> **Input**
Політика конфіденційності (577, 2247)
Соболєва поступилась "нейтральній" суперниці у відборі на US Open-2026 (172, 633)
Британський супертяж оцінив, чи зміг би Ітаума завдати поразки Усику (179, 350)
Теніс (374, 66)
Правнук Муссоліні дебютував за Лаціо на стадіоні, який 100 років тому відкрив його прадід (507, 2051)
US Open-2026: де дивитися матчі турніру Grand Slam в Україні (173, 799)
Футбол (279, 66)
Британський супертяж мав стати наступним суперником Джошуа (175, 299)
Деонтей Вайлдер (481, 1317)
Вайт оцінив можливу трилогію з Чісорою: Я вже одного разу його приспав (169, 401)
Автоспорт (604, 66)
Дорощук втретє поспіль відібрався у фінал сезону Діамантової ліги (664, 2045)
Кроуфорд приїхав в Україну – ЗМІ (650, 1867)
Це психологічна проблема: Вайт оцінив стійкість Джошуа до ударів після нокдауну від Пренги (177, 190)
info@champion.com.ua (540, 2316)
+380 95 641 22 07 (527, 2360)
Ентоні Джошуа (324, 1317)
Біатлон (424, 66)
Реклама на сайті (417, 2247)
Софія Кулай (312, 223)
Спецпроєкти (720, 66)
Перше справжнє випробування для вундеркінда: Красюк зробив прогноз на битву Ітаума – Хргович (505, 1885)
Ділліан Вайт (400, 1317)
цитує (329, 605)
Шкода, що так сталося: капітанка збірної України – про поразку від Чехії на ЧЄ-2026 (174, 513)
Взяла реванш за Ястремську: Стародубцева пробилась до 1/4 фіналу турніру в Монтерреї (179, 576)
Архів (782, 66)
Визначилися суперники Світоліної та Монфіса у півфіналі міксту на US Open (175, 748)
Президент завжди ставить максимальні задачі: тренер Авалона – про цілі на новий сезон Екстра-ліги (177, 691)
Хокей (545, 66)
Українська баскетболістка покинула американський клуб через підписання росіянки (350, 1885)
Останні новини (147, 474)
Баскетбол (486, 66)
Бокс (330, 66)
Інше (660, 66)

> **Activity**
All lines from the one containing "Вайт оцінив можливу" through the final line of the records above are to be set down exactly, and no other line is to appear.

> **Written solution**
Вайт оцінив можливу трилогію з Чісорою: Я вже одного разу його приспав (169, 401)
Автоспорт (604, 66)
Дорощук втретє поспіль відібрався у фінал сезону Діамантової ліги (664, 2045)
Кроуфорд приїхав в Україну – ЗМІ (650, 1867)
Це психологічна проблема: Вайт оцінив стійкість Джошуа до ударів після нокдауну від Пренги (177, 190)
info@champion.com.ua (540, 2316)
+380 95 641 22 07 (527, 2360)
Ентоні Джошуа (324, 1317)
Біатлон (424, 66)
Реклама на сайті (417, 2247)
Софія Кулай (312, 223)
Спецпроєкти (720, 66)
Перше справжнє випробування для вундеркінда: Красюк зробив прогноз на битву Ітаума – Хргович (505, 1885)
Ділліан Вайт (400, 1317)
цитує (329, 605)
Шкода, що так сталося: капітанка збірної України – про поразку від Чехії на ЧЄ-2026 (174, 513)
Взяла реванш за Ястремську: Стародубцева пробилась до 1/4 фіналу турніру в Монтерреї (179, 576)
Архів (782, 66)
Визначилися суперники Світоліної та Монфіса у півфіналі міксту на US Open (175, 748)
Президент завжди ставить максимальні задачі: тренер Авалона – про цілі на новий сезон Екстра-ліги (177, 691)
Хокей (545, 66)
Українська баскетболістка покинула американський клуб через підписання росіянки (350, 1885)
Останні новини (147, 474)
Баскетбол (486, 66)
Бокс (330, 66)
Інше (660, 66)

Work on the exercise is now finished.